However, there shall not be created a presumption of the existence of any of the conditions cited in this subsection in the event that the rule or proposed rule is challenged.

(d) Upon adoption of the formulary required by this section, and upon each addition, deletion, or modification to the formulary, the board shall mail a copy of the amended formulary to each certified optometrist and to each pharmacy licensed by the state.

(3) In addition to the formulary of topical ocular pharmaceutical agents established by rule of the board, there is created a statutory formulary of oral ocular pharmaceutical agents, which includes the following agents:

(a) The following analgesics or their generic or therapeutic equivalents, which may not be administered or prescribed for more than 72 hours without consultation with a physician licensed under chapter 458 or chapter 459 who is skilled in diseases of the eye:

  1. 1. Tramadol hydrochloride.

  2. 2. Acetaminophen 300 mg with No. 3 codeine phosphate 30 mg.

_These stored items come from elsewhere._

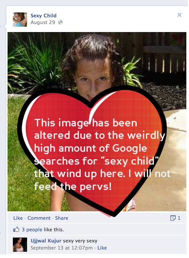Open the post author's page name link

point(43,16)
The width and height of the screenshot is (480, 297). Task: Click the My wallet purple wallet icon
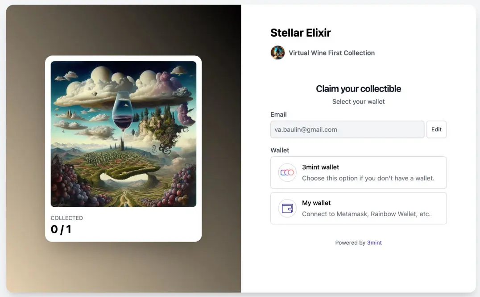click(287, 208)
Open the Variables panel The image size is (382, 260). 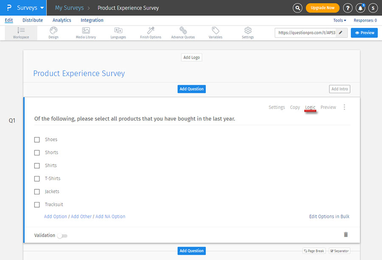pyautogui.click(x=215, y=33)
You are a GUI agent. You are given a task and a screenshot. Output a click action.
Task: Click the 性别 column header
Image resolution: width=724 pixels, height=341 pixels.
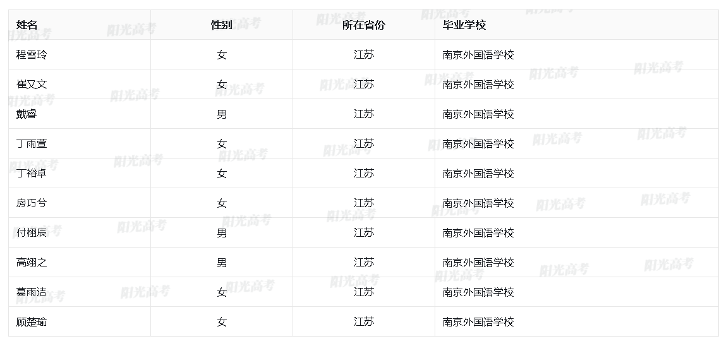[x=221, y=25]
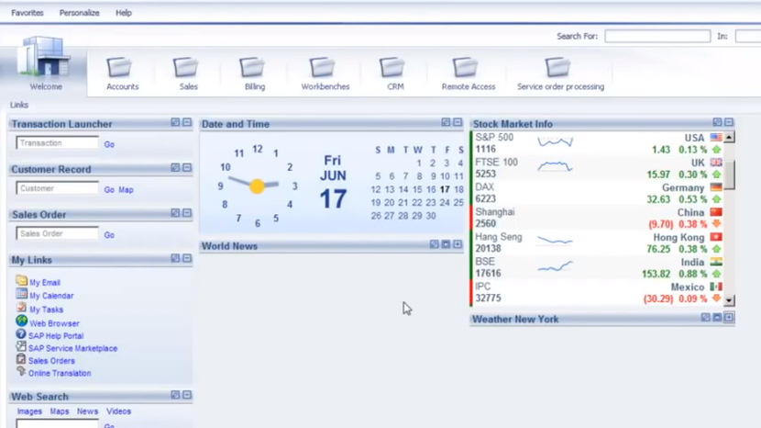
Task: Click the My Email envelope icon
Action: (21, 282)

(b) The following antibiotics or their generic or therapeutic equivalents:

  1. 1. Amoxicillin with or without clavulanic acid.

  2. 2. Azithromycin.

  3. 3. Erythromycin.

  4. 4. Dicloxacillin.

  5. 5. Doxycycline/Tetracycline.

  6. 6. Keflex.

  7. 7. Minocycline.

(c) The following antivirals or their generic or therapeutic equivalents:

  1. 1. Acyclovir.

  2. 2. Famciclovir.

  3. 3. Valacyclovir.

(d) The following oral anti-glaucoma agents or their generic or therapeutic equivalents, which may not be administered or prescribed for more than 72 hours:

  1. 1. Acetazolamide.

  2. 2. Methazolamide.

Any oral ocular pharmaceutical agent that is listed in the statutory formulary set forth in this subsection and that is subsequently determined by the United States Food and Drug Administration to be unsafe for administration or prescription shall be considered to have been deleted from the formulary of oral ocular pharmaceutical agents. The oral ocular pharmaceutical agents on the statutory formulary set forth in this subsection may not otherwise be deleted by the board, the department, or the State Surgeon General.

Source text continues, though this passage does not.